Aim of the task - Copy the entries below exactly, from the line containing "What do you see at coordinates (42, 298)" through the line containing "center [938, 620].".

Extracted material -
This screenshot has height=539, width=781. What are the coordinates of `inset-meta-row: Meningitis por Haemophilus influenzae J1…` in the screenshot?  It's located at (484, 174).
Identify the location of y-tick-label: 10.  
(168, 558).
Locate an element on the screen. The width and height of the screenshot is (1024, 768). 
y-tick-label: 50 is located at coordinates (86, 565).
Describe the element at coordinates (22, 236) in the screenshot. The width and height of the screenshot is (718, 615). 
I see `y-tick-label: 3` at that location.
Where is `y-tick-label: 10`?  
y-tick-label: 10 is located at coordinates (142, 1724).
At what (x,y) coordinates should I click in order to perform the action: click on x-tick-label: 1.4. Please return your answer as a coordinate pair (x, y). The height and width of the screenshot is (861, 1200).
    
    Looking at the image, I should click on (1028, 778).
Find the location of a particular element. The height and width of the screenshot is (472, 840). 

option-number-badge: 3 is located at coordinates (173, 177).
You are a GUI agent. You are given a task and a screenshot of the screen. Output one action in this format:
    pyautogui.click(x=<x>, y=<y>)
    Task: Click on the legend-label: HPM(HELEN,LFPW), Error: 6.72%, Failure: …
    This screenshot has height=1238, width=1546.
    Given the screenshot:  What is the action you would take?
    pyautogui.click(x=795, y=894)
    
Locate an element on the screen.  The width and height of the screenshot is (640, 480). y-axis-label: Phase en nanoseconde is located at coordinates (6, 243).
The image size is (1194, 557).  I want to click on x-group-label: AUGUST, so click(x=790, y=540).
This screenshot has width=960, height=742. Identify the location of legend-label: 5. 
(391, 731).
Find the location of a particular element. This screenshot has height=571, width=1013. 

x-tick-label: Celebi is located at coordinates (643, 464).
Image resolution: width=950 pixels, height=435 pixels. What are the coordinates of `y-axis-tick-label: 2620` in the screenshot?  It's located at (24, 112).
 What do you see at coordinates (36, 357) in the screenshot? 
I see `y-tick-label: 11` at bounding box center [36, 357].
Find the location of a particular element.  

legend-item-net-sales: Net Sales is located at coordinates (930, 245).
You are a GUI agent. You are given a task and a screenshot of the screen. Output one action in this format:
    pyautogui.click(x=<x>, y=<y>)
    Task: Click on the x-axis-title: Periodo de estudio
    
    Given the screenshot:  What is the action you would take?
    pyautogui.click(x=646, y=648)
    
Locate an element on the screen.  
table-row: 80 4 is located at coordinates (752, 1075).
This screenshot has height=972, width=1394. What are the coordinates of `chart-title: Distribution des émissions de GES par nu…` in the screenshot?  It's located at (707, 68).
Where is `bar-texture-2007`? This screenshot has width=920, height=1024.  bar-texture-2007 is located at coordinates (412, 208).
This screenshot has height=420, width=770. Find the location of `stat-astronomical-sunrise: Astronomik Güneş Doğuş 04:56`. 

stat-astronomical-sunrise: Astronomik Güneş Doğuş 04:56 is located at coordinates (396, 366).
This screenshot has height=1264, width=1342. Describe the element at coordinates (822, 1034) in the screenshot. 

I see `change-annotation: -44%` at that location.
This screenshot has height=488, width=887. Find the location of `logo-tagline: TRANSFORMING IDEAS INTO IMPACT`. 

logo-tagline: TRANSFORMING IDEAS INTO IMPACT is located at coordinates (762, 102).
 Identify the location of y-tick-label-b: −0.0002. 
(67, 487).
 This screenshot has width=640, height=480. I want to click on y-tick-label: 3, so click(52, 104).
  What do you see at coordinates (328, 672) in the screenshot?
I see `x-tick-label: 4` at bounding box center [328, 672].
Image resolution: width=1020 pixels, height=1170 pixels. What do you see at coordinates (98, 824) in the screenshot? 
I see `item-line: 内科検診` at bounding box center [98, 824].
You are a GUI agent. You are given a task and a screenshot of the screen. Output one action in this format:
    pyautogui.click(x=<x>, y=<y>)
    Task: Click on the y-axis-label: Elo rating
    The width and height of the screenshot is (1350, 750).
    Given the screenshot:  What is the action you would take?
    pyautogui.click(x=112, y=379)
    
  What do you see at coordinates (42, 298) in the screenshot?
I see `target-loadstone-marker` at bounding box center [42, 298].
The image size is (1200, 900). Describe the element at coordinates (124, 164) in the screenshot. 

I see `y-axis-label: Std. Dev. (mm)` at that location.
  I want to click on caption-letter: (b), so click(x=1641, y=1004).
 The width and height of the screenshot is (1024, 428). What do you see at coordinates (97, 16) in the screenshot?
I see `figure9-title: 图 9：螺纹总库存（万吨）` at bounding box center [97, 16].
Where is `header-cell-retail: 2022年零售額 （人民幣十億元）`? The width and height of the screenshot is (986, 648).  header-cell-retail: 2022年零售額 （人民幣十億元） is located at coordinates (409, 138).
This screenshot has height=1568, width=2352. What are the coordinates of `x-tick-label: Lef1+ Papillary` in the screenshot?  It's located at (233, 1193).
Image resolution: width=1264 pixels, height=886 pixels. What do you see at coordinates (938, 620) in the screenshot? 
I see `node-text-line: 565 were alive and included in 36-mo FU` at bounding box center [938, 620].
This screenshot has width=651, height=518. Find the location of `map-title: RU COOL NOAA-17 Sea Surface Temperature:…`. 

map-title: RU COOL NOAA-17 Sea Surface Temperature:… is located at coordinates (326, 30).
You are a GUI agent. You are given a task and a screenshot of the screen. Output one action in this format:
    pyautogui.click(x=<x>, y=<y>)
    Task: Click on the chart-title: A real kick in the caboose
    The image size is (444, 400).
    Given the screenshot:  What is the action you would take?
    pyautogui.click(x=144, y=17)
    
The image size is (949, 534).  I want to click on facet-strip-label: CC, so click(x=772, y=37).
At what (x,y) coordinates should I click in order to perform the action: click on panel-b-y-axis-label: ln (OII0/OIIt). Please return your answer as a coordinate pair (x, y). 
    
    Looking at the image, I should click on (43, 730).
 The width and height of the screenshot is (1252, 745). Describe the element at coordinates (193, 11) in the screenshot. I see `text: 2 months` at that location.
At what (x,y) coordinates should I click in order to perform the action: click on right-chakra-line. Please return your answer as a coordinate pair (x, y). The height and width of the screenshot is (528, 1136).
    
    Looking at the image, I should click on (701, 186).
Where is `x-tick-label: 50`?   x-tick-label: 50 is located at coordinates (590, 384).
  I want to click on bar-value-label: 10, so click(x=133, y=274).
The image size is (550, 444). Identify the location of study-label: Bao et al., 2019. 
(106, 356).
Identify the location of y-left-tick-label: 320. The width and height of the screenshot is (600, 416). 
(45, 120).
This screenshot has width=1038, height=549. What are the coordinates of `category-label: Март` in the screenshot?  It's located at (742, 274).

Response -
  What do you see at coordinates (42, 298) in the screenshot?
I see `target-loadstone-marker` at bounding box center [42, 298].
The image size is (1200, 900). Describe the element at coordinates (124, 164) in the screenshot. 

I see `y-axis-label: Std. Dev. (mm)` at that location.
  I want to click on caption-letter: (b), so click(x=1641, y=1004).
 The width and height of the screenshot is (1024, 428). What do you see at coordinates (97, 16) in the screenshot?
I see `figure9-title: 图 9：螺纹总库存（万吨）` at bounding box center [97, 16].
Where is `header-cell-retail: 2022年零售額 （人民幣十億元）`? The width and height of the screenshot is (986, 648).  header-cell-retail: 2022年零售額 （人民幣十億元） is located at coordinates (409, 138).
This screenshot has height=1568, width=2352. What are the coordinates of `x-tick-label: Lef1+ Papillary` in the screenshot?  It's located at (233, 1193).
Image resolution: width=1264 pixels, height=886 pixels. What do you see at coordinates (938, 620) in the screenshot? 
I see `node-text-line: 565 were alive and included in 36-mo FU` at bounding box center [938, 620].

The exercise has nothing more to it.